Josemi Rodríguez-Sieiro - Lo que me apetece

El verano, una estación ordinaria

Va unido al desarrollo de la vulgaridad sin límites

Josemi Rodríguez-Sieiro

El verano amenaza con invadir la primavera, liquidarla o directamente suprimirla, cosa que por otro lado está muy de moda en muchos otros ámbitos de nuestra vida actual.

Pero voy a dejar, por esta vez, toda referencia política a un lado, evitando primaveras calientes, que la de ahora, está que arde.

La climatología es caprichosa por lo que no nos queda más solución que adaptarnos a ella. Mi abuela, que se murió en los setenta, siempre decía que el verano era una estación muy ordinaria, ya en aquella época. Si viviese ahora lo corroboraría con creces.

A mí me encanta el verano, pero tengo que reconocer que es proclive al desaliño indumentario, la osadía y la desvergüenza a la hora de la vestimenta.

Las modas cambian. El verano va unido al desarrollo de la vulgaridad sin límites en las ciudades y en los centros de trabajo. La aparición en la escena diaria de los pantalones cortos de diferentes largos, desde el de deporte hasta el pesquero o pirata, hacen furor en paradas de autobús, tiendas, en oficinas varias. E incluso el otro día en una iglesia, donde al sacerdote oficiante la vestimenta le quedaba un poco corta y el misterio se resolvió cuando, muy resuelto, al final de la misa, salió de la sacristía a departir con unos feligreses de su iglesia, con unas bermudas vaqueras que había combinado con aquellos calcetines color gris perla, culpables de que me obsesionaran hasta quitarme la devoción.

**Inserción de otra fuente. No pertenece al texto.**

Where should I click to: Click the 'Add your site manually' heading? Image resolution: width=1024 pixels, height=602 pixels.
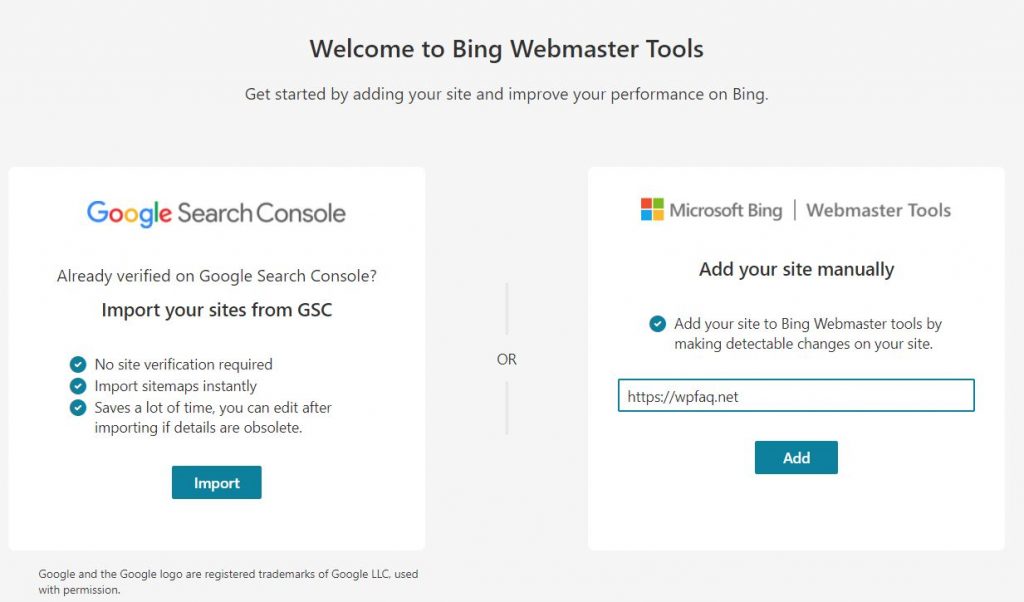click(795, 269)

El tema de los calcetines también tiene una reflexión. Por mi parte, los cortos son objeto de denuncia. No hay cosa más detestable de la exhibición de la visión de un espacio de pierna entre el bajo del pantalón y el susodicho calcetín. Confieso que también me chocó ver a un testigo de una boda, vistiendo un correcto chaqué… pero sin ellos.

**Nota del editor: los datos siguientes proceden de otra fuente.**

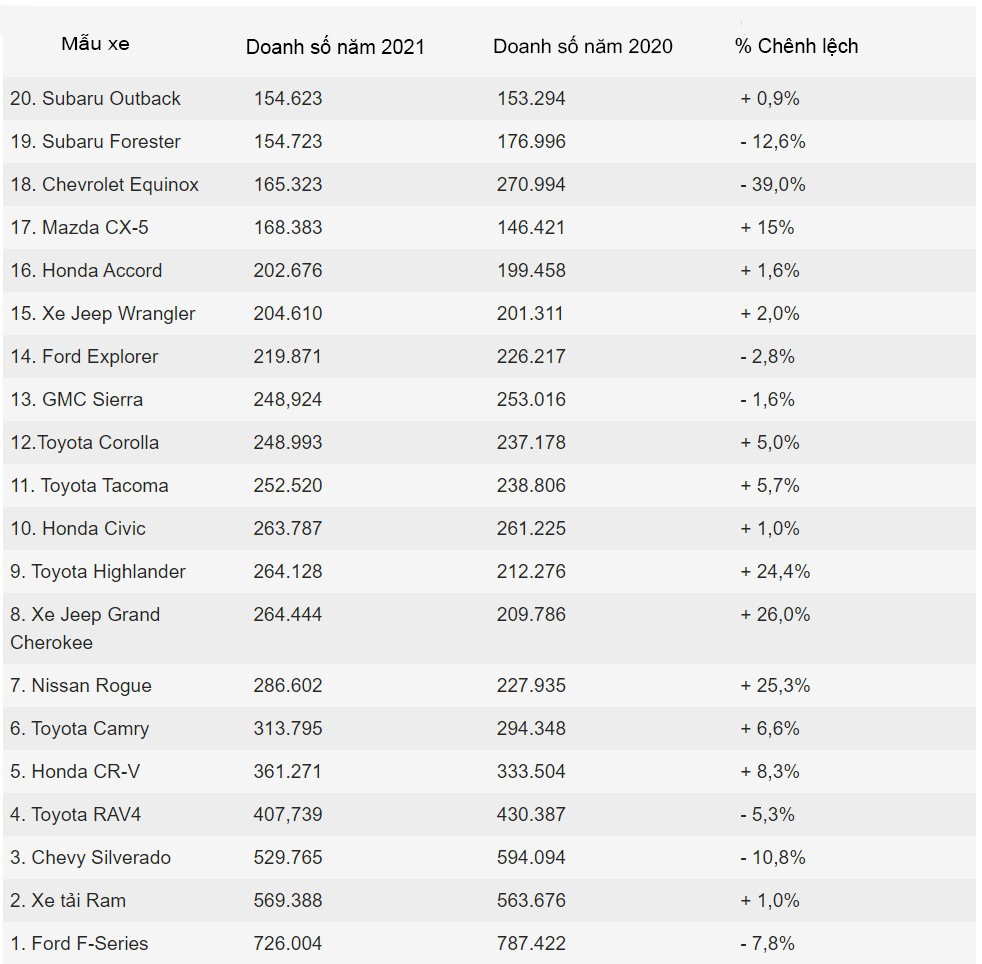The height and width of the screenshot is (964, 982).
Task: Click the 18. Chevrolet Equinox row name
Action: pos(104,185)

Lo de llevar corbata y ausencia de calcetines no termina de convencerme. Directamente no me encaja.

Una gran impresión sufrí el otro día en Vigo, cuando un enjambre de turistas, recién desembarcados de un enorme crucero, avanzaban, tan felices con las típicas sandalias de cruzar el río Jordán, en dirección a los autobuses que los trasladaban a Santiago, posiblemente para ganar el jubileo. Aunque lo que se merecerían era ir directamente al infierno porque el mal gusto debería también estar tipificado como pecado mortal.

Si a todo esto se le añade la aparición de sudoración, el resoplido, la camiseta de tirantes, la gorra de visera y la botella de agua como complemento, la imagen está sentenciada. Este modelo siempre va acompañado de una señorita con ‘short’ de tela vaquera, pinza en el pelo, siempre mascando chicle y con los pies en el salpicadero del coche con gesto de aburrida indolencia.

Hablar de pies, decía mi tía Candelas García-Leyciaga, no era propio. Mi amiga Rosy es capaz de estar viendo la perfección de los suyos durante horas. A mí me impresionan los que veo en las calles. Los talones deteriorados de esas señoras deberían ser objeto de afeamiento público como atentado a los que circulamos detrás de ellas diariamente. Siempre insisto en que la podología no está suficientemente recomendada entre la población, tan aficionada a llevar los pies expuestos, en estas épocas del año. Muchas veces la ocultación de los mismos contribuye a la elegancia, en contra de lo que muchas personas aconsejan y creen.